I am in IT industry for some time now, worked in some good organsations with great people. Trust me I have seen people who does not have remote interest in coding, and when they were supposed to do that, they got really frustrated and started looking for other options.

Talk to your peers and try to get a clear picture in terms of career prospects within each stream.


----------



## amritmishra89 (Jul 6, 2015)

Yeah!! I agree with you all that seeking package may sometimes land you into a place quite frustrating. My sole purpose was to just inform about trades that might land you into a job giving you quite a handy amount.


----------



## SaiyanGoku (Jul 6, 2015)

What is the use of such money if you aren't getting peace of mind or time to spend it?


----------



## Zangetsu (Jul 6, 2015)

@OP: go with the branch according to your interest...and don't worry about packages right now as you have just started your career.


----------



## amritmishra89 (Jul 6, 2015)

Yes definitely, One should enroll in branch he likes the most. Well one question more, How is choice of college important in ones studies? What to do if one is unable  to get admission in some good college?


----------



## Zangetsu (Jul 6, 2015)

amritmishra89 said:


> Yes definitely, One should enroll in branch he likes the most. Well one question more, How is choice of college important in ones studies? What to do if one is unable  to get admission in some good college?

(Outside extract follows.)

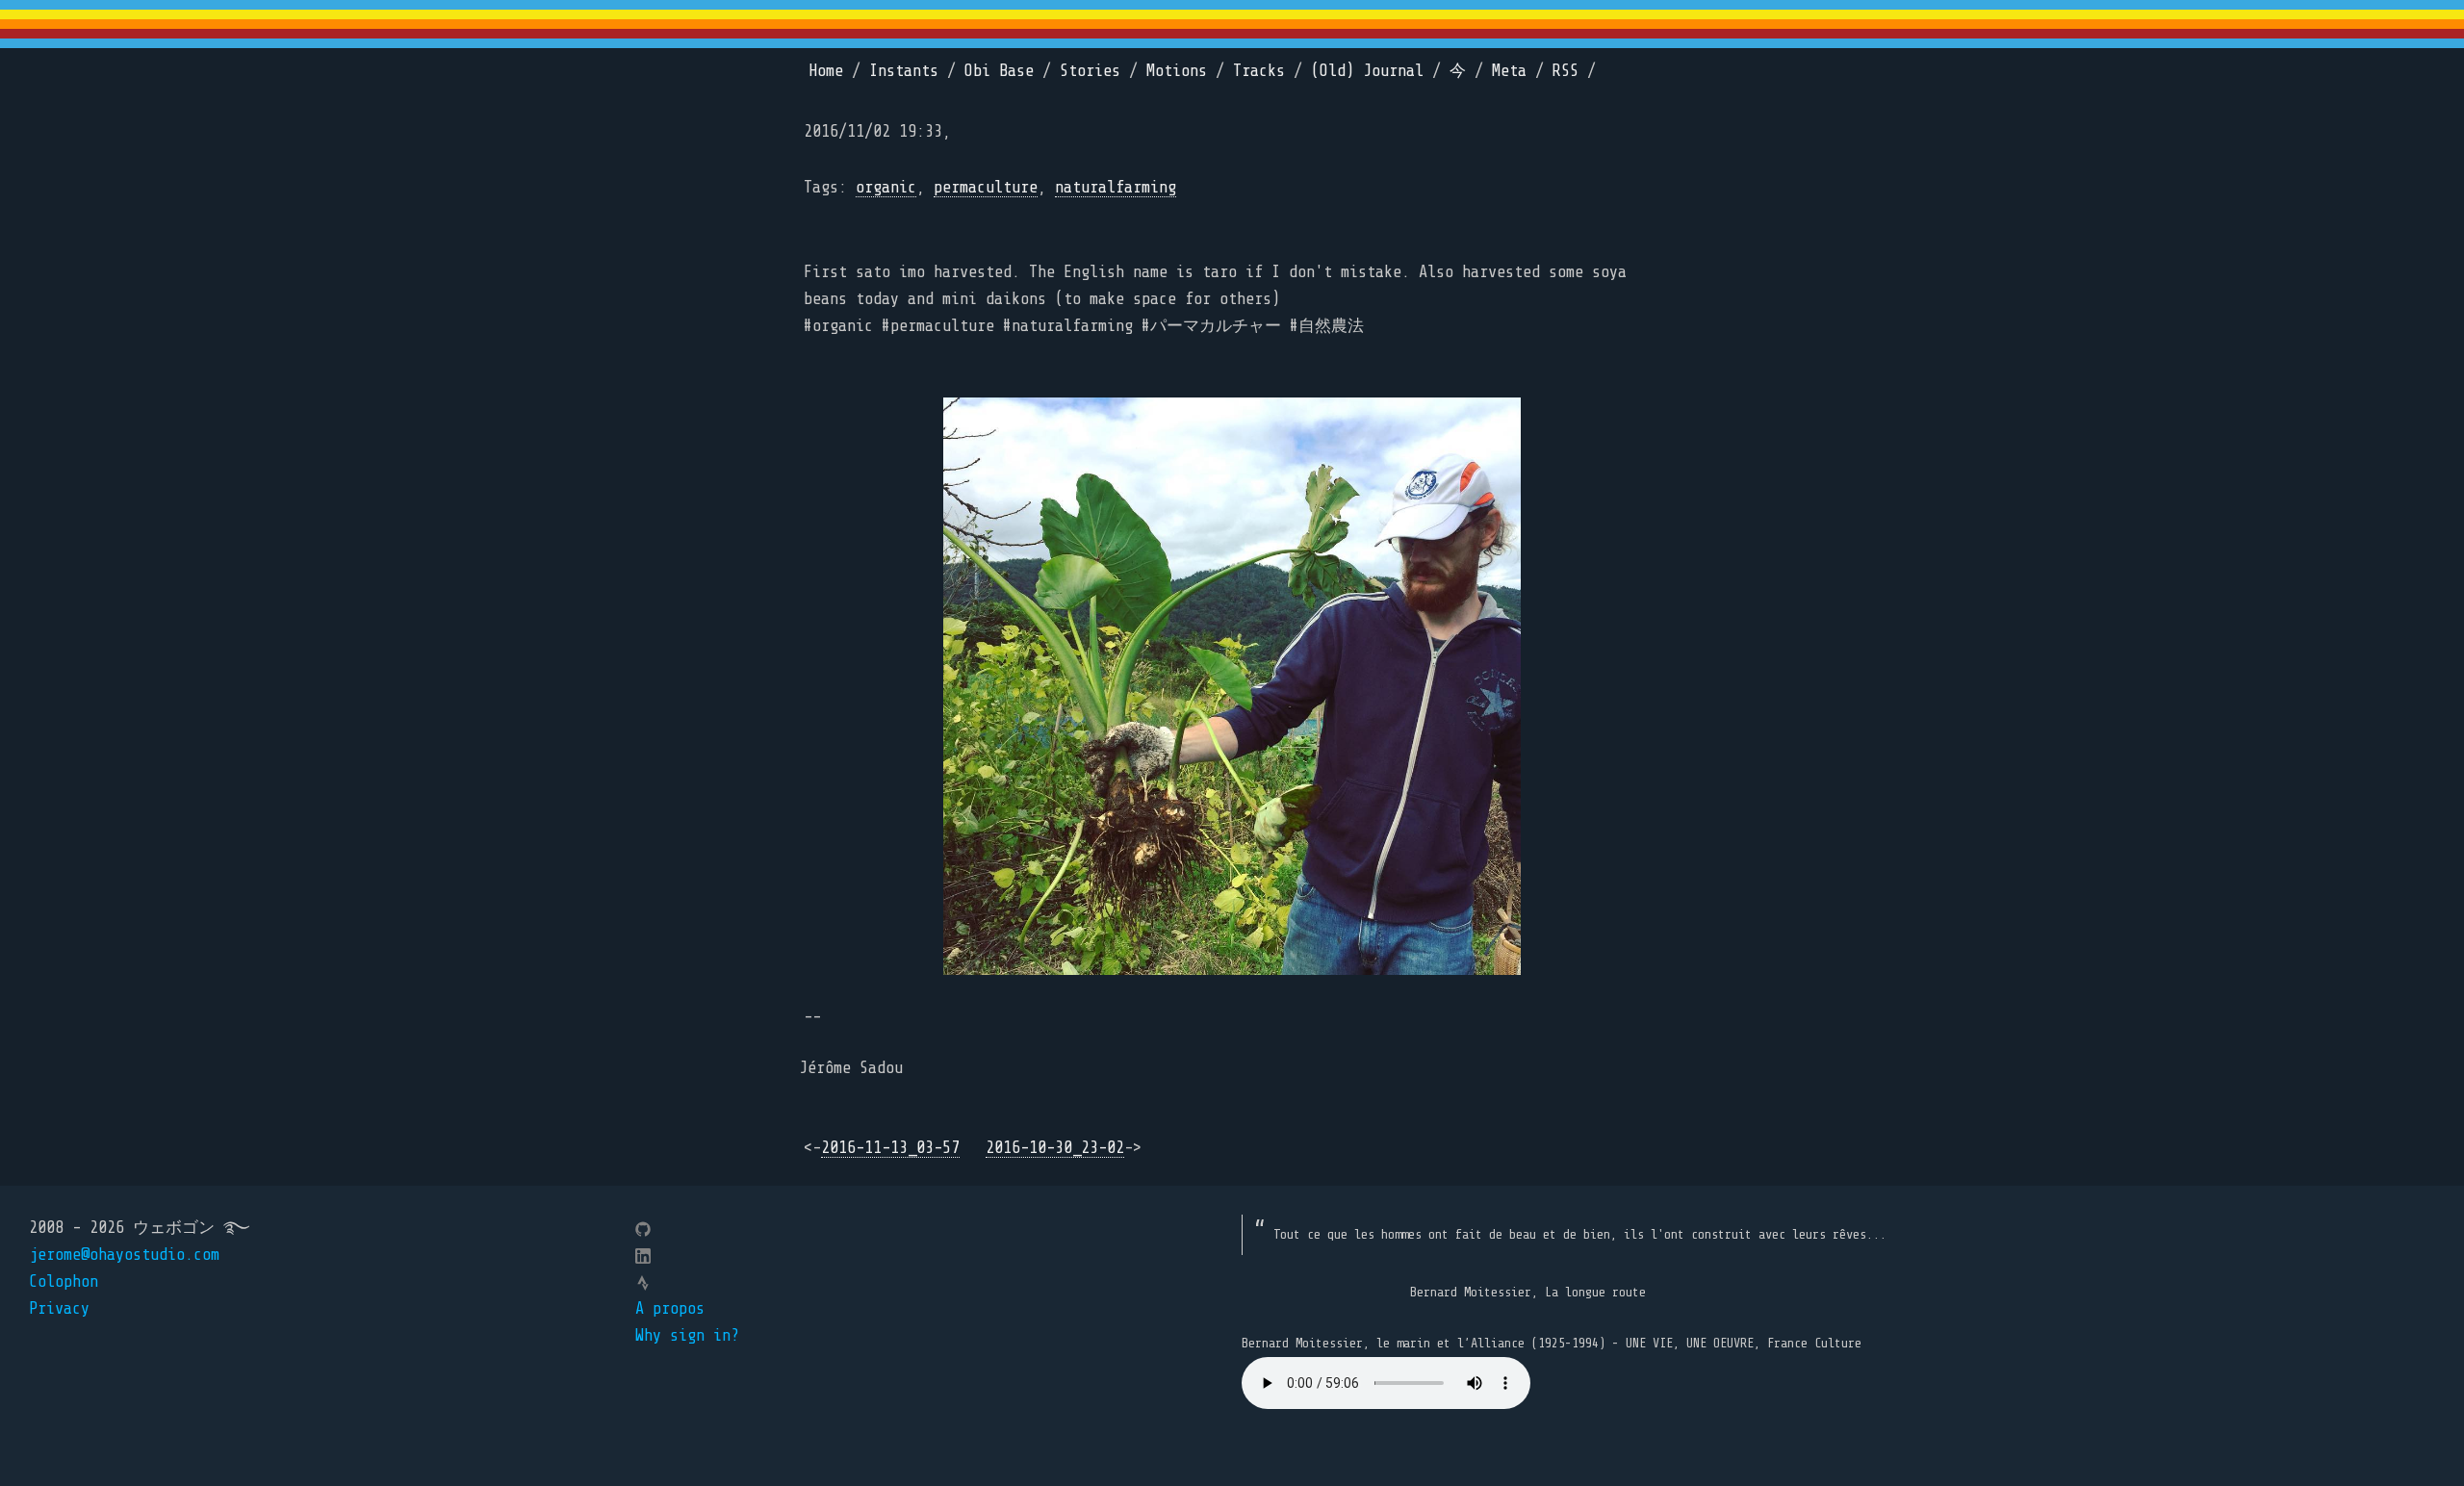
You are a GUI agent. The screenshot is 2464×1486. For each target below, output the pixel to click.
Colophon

College is important only for tag-name and placement facility.
opt a college having good infra & placement facility.

and in the end its the degree certificate matters most as college name is not printed on that


----------



## nikhilsharma007nikx (Jul 9, 2015)

woh! college's name is not mentioned on the degree? i highly doubt that !


----------



## abhigeek (Jul 9, 2015)

Don't go blindly.
If you are passionate and good at something. You will make millions.
Because end of the day good work matters.
So go with subject that interest you most.


----------



## mitraark (Jul 10, 2015)

Zangetsu said:


> College is important only for tag-name and placement facility.
> opt a college having good infra & placement facility.
> 
> and in the end its the degree certificate matters most as college name is not printed on that


On the contrary. i'd say a good college would put more weight on a CV tahn aany degree/


----------



## izzikio_rage (Jul 11, 2015)

Try doing some unknown course from an IIT. College name helps you to a limit. After that it is your degree that matters. 

Plus a good college degree also helps since you have a good peer group. Good contacts and a million other things...  So makes sense to atleast have the degree you love


----------



## Nerevarine (Jul 11, 2015)

> If you are passionate and good at something. You will make millions.



if only that were true


----------